To create partial sum tree for a sequence we first need to split it logically into blocks of fixed number of symbols (16 at the figure). Then sum different symbols in the block, each such vector is a simple partial sum tree leaf. Build other levels of the tree accordingly.

  • Symbol update is relatively fast, it takes $O(log(N))$ time.
  • Symbol insertion is $O(N)$, it requires full rebuilding of partial sum tree.
  • Symbol access does not require the tree to perform, it takes $O(1)$ time.

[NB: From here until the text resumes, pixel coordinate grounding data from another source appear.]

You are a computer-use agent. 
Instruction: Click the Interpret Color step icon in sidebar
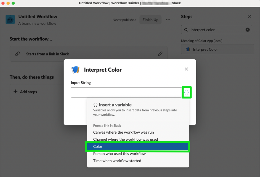[188, 49]
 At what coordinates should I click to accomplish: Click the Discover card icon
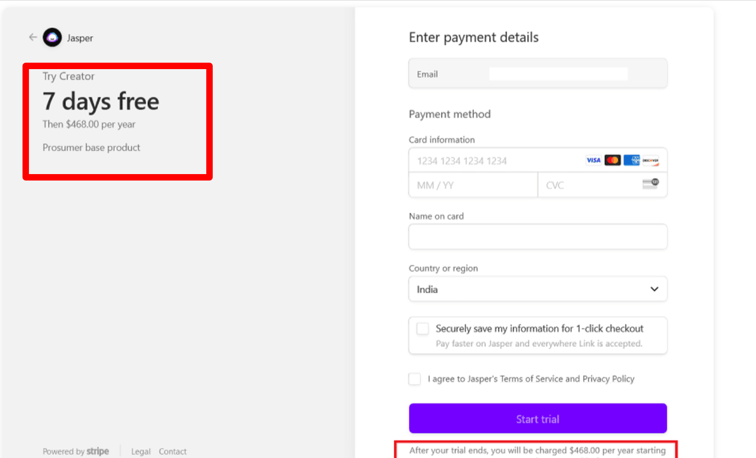650,160
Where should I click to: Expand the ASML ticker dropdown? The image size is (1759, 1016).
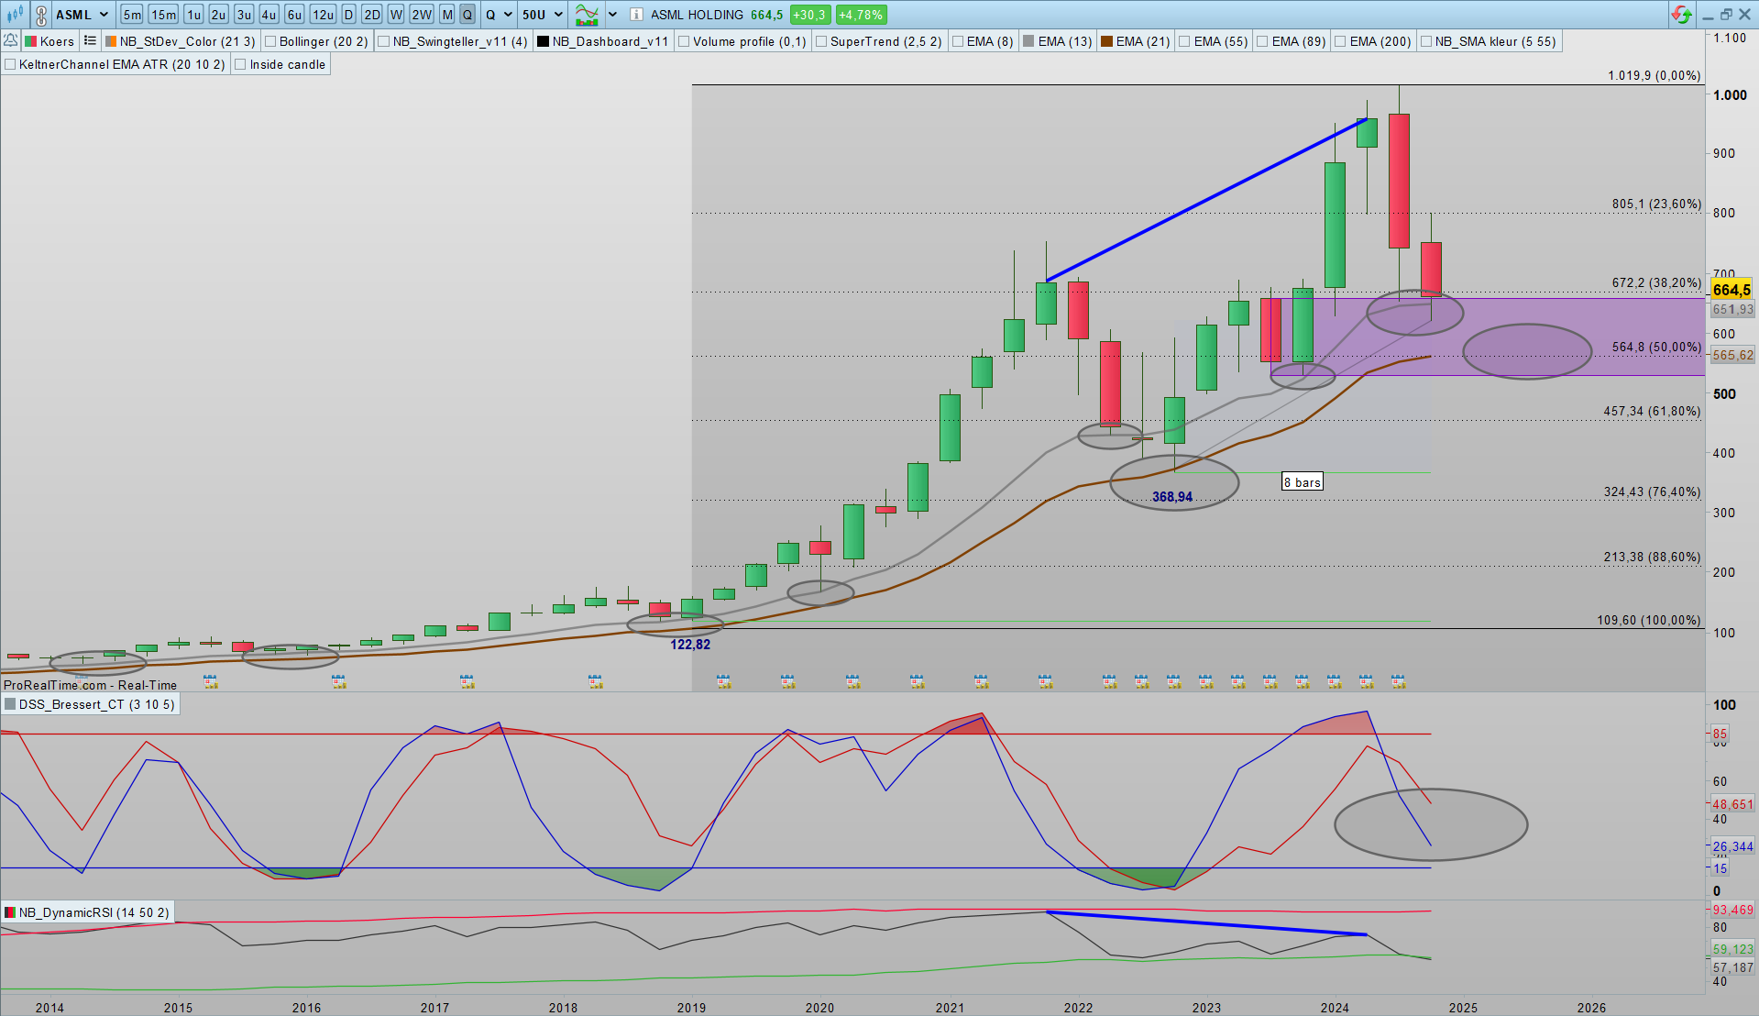[x=103, y=15]
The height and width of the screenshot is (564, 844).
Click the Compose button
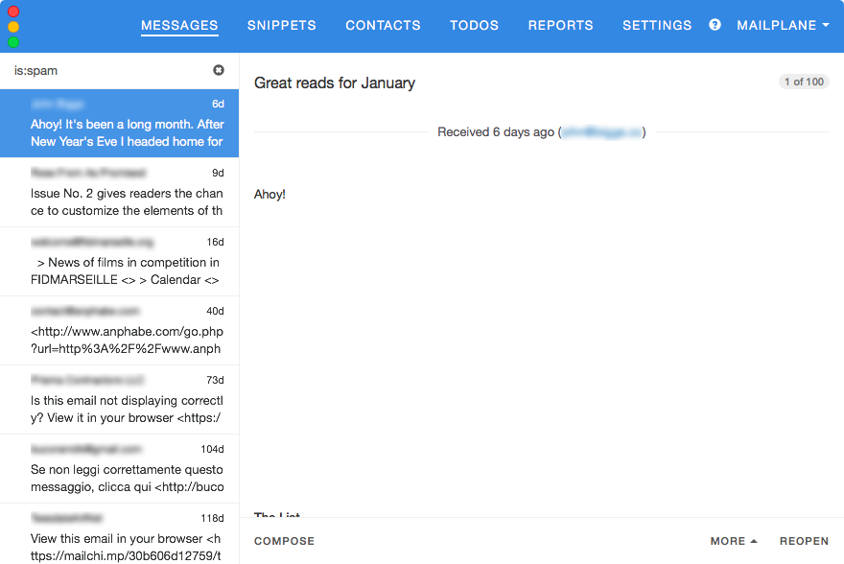[284, 541]
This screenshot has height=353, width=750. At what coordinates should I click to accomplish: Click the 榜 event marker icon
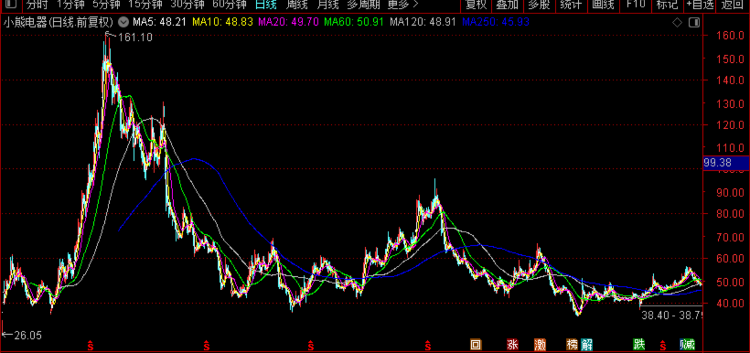click(572, 344)
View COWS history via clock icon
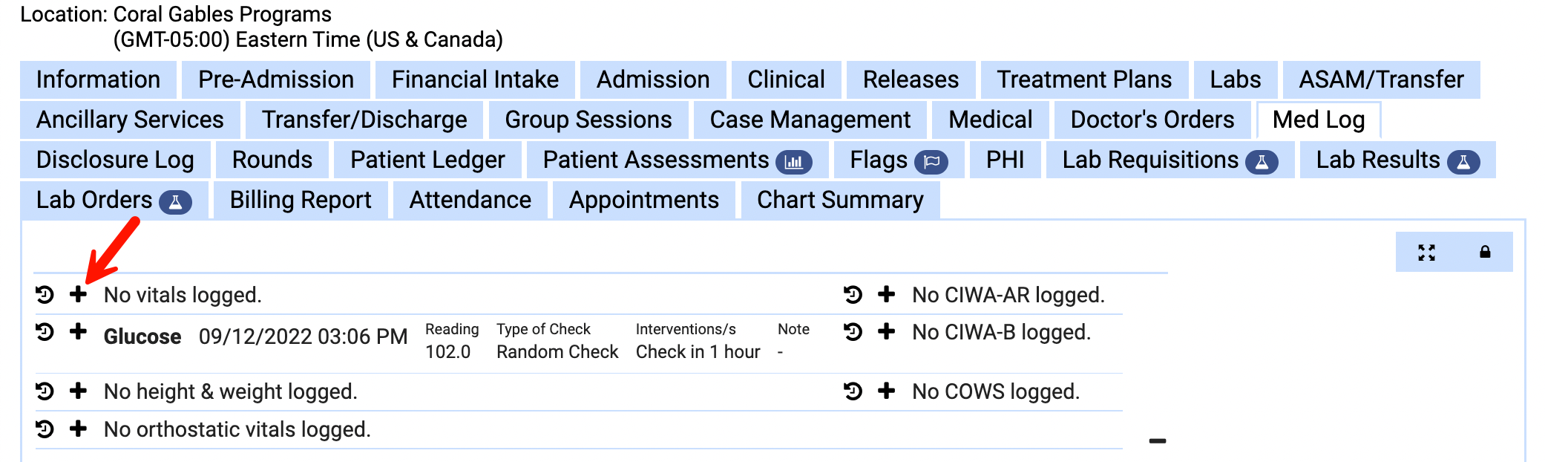1545x462 pixels. pos(853,391)
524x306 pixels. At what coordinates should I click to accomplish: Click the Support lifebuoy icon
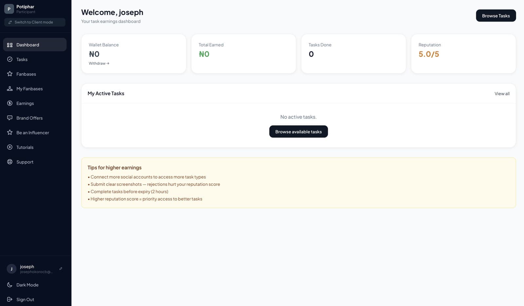point(10,162)
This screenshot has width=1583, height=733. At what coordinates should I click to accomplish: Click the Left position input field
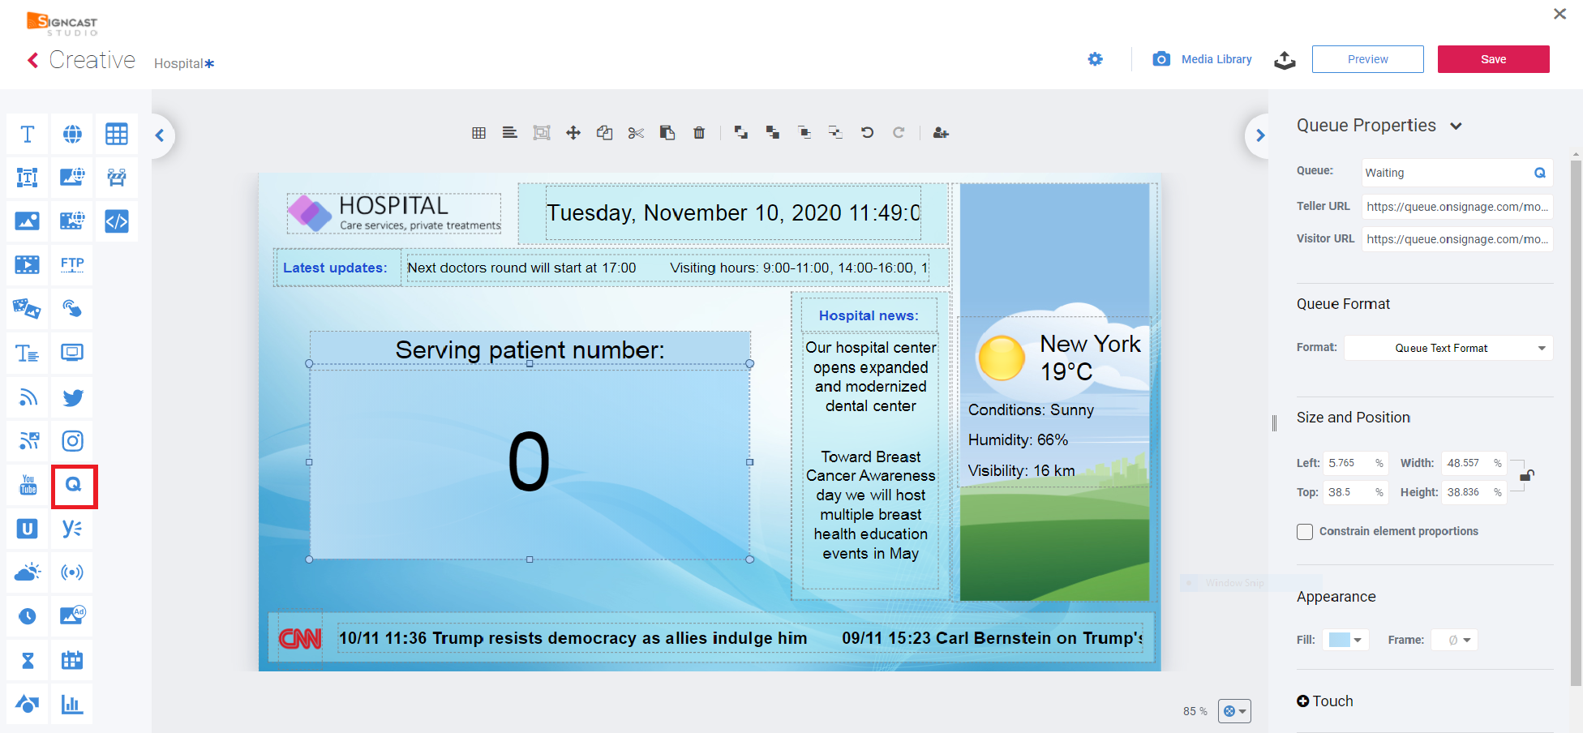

To compute rank(position, symbol)

  1. Given position, determine sequence block_number for that position, and block_pos position in the block, $O(1)$;
  2. block_rank = sum(0, block_number) in the sum tree, $O(log(N))$;
  3. count number of symbols in the block to block_pos, $O(1)$;
  4. final rank is (2) + (3).


To compute select(rank, symbol)

  1. Given partial sum tree and a symbol, determine target sequence block_number having total_rank <= rank for the given symbol using findLE operation, $O(log(N))$;
  2. For the given block, compute rank_prefix = sum(0, block_number) for the given symbol, $O(log(N))$;
  3. Compute local_rank = rank - rank_prefix;
  4. Scan the block and find position of symbol having rank in the block = local_rank, $O(1)$.

Actual implementation joins operations (1) and (2) into a single traverse of the sum tree.

Hardware Acceleration

Consideration are the same as for partial/prefix sum trees, especially, because searchable sequence contains partial sum tree as an indexing structure.

Modern CPUs usually have direct implementations for rank (PopCount) for binary alphabets. Select operation may also be partially supported. To accelerate searchable sequences, it’s necessary to implement rang/select over arbitrary alphabets (1-8 bits per symbol).

Symbol blocks are also contiguous in memory and can be multiple of DRAM memory blocks. Rank/select machinery is simpler or comparable with machinery for addition and subtraction. Those operations can be efficiently implemented in a small silicon budget and at high frequency.